(Records supplied)

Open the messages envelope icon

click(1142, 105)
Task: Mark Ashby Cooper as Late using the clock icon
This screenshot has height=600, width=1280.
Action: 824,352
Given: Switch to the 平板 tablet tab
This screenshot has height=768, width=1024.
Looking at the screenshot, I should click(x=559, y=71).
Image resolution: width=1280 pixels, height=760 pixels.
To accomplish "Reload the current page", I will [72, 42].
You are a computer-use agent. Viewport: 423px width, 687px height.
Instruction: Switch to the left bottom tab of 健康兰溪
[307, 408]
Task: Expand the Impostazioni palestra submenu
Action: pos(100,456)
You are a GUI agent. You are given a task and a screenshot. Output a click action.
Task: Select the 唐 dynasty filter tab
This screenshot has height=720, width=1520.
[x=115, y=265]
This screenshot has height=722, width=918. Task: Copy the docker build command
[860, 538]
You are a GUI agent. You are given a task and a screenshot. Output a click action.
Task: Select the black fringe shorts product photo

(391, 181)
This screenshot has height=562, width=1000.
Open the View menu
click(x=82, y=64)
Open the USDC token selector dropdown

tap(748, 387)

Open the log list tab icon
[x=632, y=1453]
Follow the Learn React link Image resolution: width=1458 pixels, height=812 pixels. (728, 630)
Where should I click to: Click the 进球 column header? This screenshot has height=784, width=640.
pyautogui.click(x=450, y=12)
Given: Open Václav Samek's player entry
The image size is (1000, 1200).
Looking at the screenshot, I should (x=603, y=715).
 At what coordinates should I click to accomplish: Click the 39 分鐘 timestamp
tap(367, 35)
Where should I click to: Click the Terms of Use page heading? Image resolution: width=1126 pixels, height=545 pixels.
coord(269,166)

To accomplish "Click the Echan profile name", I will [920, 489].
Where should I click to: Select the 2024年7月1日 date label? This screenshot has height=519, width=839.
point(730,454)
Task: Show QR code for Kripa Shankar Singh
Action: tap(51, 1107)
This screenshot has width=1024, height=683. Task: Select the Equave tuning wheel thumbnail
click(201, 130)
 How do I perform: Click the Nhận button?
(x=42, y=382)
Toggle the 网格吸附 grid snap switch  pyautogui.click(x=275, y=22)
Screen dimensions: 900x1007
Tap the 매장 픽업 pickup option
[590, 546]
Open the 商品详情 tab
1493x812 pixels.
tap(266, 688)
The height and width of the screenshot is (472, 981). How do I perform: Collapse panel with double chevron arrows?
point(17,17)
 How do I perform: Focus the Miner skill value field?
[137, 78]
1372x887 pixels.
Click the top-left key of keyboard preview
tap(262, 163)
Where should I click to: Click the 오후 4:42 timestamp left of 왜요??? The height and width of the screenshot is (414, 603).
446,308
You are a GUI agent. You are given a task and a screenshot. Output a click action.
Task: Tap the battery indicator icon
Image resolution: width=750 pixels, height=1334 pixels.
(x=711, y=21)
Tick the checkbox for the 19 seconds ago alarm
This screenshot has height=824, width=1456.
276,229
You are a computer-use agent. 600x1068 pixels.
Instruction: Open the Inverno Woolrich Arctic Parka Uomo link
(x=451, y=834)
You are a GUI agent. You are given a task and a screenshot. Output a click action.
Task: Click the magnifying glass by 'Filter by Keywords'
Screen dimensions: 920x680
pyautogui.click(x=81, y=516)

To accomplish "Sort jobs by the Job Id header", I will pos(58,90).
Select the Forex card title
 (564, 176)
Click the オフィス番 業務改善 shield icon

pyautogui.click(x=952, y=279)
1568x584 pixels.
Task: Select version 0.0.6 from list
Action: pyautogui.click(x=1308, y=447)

(End Records supplied)

Task objective: After locating the line with "This screenshot has width=1024, height=683." above, return that line and every later line through the one with "Task: Tap the battery indicator icon", word for word and with nothing else.

Task response:
This screenshot has width=1024, height=683. Task: Select the Equave tuning wheel thumbnail
click(201, 130)
 How do I perform: Click the Nhận button?
(x=42, y=382)
Toggle the 网格吸附 grid snap switch  pyautogui.click(x=275, y=22)
Screen dimensions: 900x1007
Tap the 매장 픽업 pickup option
[590, 546]
Open the 商品详情 tab
1493x812 pixels.
tap(266, 688)
The height and width of the screenshot is (472, 981). How do I perform: Collapse panel with double chevron arrows?
point(17,17)
 How do I perform: Focus the Miner skill value field?
[137, 78]
1372x887 pixels.
Click the top-left key of keyboard preview
tap(262, 163)
Where should I click to: Click the 오후 4:42 timestamp left of 왜요??? The height and width of the screenshot is (414, 603).
446,308
You are a GUI agent. You are given a task and a screenshot. Output a click action.
Task: Tap the battery indicator icon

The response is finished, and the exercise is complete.